5370. Hoe graag ik toch eens in een staat van onschuld en onwetendheid zou willen leven, al is het maar voor een dag. Alleen al om eens in de hoofden van anderen te kruipen om te zien hoe het daar gesteld is. Dat wilde ik als kind al. Tegelijkertijd besef ik het tegenstrijdige van dat verlangen, want hoe kan ik en in zo’n staat leven en er tegelijkertijd naar kijken? Het is ondergaan of niet. 2016.

5371. Ik heb mijzelf, ik heb de levensgift nooit geaccepteerd, misschien ook nooit kunnen accepteren. Dat bepaalt mijn omgang met mijzelf en met de wereld. Hoe oncomfortabel ook, ik kan geen universele wet vinden die een dergelijke acceptatie verordonneert. 2016.
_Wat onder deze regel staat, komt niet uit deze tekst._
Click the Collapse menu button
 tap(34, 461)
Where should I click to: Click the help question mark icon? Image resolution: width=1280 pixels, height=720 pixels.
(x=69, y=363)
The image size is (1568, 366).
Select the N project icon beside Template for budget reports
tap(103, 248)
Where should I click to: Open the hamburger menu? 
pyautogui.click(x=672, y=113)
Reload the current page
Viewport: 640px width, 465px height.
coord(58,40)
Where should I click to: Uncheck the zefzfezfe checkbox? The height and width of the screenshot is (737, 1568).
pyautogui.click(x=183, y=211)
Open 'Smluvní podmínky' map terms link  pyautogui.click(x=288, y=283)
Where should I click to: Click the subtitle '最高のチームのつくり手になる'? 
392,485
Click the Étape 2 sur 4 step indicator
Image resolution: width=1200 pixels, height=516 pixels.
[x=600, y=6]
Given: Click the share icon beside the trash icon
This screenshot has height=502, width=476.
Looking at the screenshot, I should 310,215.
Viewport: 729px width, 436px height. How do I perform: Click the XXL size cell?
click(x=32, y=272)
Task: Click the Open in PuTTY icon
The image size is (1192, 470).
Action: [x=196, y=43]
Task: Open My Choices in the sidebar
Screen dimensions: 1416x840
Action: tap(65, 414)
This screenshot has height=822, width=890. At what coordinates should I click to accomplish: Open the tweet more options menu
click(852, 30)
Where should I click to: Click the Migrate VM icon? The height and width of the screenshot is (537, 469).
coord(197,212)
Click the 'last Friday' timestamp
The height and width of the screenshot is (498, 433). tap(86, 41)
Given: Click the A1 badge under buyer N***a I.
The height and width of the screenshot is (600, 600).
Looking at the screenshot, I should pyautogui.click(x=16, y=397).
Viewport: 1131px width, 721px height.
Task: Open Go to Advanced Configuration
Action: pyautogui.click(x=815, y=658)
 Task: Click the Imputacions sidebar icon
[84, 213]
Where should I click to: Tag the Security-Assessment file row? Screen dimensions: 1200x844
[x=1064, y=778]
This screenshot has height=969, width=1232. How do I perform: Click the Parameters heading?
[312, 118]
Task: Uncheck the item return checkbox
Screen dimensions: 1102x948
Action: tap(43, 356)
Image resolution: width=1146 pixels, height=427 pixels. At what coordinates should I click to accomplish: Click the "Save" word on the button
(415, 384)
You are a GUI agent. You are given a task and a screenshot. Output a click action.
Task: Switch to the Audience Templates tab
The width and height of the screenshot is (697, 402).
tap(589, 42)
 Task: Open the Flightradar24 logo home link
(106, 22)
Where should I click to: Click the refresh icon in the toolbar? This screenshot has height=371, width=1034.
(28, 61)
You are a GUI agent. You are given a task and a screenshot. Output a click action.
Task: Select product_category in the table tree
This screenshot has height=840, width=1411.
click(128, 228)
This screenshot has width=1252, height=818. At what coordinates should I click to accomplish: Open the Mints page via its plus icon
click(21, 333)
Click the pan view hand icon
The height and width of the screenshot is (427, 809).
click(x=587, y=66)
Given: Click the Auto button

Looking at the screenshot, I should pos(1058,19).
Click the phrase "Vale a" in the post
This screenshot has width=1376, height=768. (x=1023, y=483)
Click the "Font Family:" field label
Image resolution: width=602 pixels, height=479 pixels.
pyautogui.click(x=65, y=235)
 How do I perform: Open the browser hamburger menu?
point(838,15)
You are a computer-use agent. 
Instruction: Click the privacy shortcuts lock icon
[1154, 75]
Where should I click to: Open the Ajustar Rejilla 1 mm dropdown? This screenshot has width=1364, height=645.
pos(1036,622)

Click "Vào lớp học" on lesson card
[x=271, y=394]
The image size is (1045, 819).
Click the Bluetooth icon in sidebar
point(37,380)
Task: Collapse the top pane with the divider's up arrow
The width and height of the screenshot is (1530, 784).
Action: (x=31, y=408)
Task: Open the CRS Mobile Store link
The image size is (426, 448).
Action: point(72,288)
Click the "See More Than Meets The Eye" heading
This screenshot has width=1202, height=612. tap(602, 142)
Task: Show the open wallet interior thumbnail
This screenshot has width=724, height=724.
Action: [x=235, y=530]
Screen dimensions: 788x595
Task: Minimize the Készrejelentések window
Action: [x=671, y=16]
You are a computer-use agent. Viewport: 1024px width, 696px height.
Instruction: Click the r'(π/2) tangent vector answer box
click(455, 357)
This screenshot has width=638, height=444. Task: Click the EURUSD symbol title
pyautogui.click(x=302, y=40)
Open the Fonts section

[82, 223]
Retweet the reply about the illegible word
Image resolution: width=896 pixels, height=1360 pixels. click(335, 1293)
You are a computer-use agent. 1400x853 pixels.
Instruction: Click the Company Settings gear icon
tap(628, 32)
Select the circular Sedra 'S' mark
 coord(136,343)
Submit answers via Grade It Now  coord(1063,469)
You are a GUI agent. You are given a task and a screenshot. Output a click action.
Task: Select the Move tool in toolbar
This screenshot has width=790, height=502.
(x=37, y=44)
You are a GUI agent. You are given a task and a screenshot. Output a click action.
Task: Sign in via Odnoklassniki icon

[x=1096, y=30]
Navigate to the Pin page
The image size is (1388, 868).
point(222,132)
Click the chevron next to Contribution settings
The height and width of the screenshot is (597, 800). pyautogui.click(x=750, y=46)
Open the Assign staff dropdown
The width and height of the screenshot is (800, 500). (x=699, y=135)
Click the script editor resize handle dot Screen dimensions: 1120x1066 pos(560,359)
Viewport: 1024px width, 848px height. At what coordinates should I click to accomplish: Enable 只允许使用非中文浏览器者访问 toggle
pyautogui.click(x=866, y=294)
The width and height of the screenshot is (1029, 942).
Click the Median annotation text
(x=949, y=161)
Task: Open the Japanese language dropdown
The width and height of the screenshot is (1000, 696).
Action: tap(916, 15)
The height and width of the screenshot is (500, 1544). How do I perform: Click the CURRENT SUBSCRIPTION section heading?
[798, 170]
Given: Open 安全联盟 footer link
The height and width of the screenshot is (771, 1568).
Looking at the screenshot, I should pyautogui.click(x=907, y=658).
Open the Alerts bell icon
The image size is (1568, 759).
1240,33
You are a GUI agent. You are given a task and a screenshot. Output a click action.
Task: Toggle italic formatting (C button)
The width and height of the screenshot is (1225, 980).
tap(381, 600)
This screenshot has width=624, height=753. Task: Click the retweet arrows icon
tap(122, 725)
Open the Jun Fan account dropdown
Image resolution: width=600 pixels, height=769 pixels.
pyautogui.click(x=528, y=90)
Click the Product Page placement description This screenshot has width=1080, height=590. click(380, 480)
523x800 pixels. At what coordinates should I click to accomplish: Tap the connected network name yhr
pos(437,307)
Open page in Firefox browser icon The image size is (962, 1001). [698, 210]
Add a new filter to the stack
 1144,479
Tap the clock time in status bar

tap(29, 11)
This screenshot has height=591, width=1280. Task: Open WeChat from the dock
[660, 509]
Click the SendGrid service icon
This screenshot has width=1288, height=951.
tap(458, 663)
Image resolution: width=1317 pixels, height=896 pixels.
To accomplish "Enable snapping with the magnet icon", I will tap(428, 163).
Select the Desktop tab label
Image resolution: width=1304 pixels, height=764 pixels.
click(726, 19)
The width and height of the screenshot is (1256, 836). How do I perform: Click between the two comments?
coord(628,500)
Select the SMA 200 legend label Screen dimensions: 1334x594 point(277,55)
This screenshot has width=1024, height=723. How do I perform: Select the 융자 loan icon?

5372. Met mijn schrijven beweeg ik mij naar de wereld van de mensen. Met mijn beelden wend ik mij er juist van af: zij illustreren een gecapitonneerde vlucht. De receptie van beide uitingsvormen is echter omgekeerd aan hun intrinsieke beweeggronden. 2016.

5373. Waar ik altijd in mijn omgang met mensen op let, is of zij mij iets willen laten slikken of mij anderszins iets tegen mijn wil, willen toedienen. 2016.

5374. Mijn wil is mijn leven. Hij komt er in op en gaat er in ten onder. 2016.

5375. Bij mijzelf in de gratie zien te geraken: de dagelijkse worsteling. 2016.

5376. Hebbel in ‘Een blinde bij zonsopgang’: ‘Wij mensen zouden er goed aan doen als uitgangspunt niet de waarheid te nemen, maar het punt tot waar we door kunnen dringen’. Aanstekelijke tekst van de Duits negentiende-eeuwse schrijver en aforist Friedrich Hebbel. Ik zelf heb vaak het onderscheid gemaakt tussen mensen die in het vraagteken leven en diegenen die leven in de geest van het uitroepteken. De wat- en de hoe mensen. 2016.

5377. Zouden mensen misschien, in de ene cultuur mogelijk meer dan in de andere, hun verjaardagen ook niet vieren omdat zij anders op zo’n dag te nadrukkelijk met zichzelf geconfronteerd zullen worden? Zijn vieringen niet alleen vieringen maar ook een soort vermijdingsfestiviteiten?

5378. Waarheden hebben op gezette tijden schrobberingen nodig. Anders worden ze vadsig. 2016.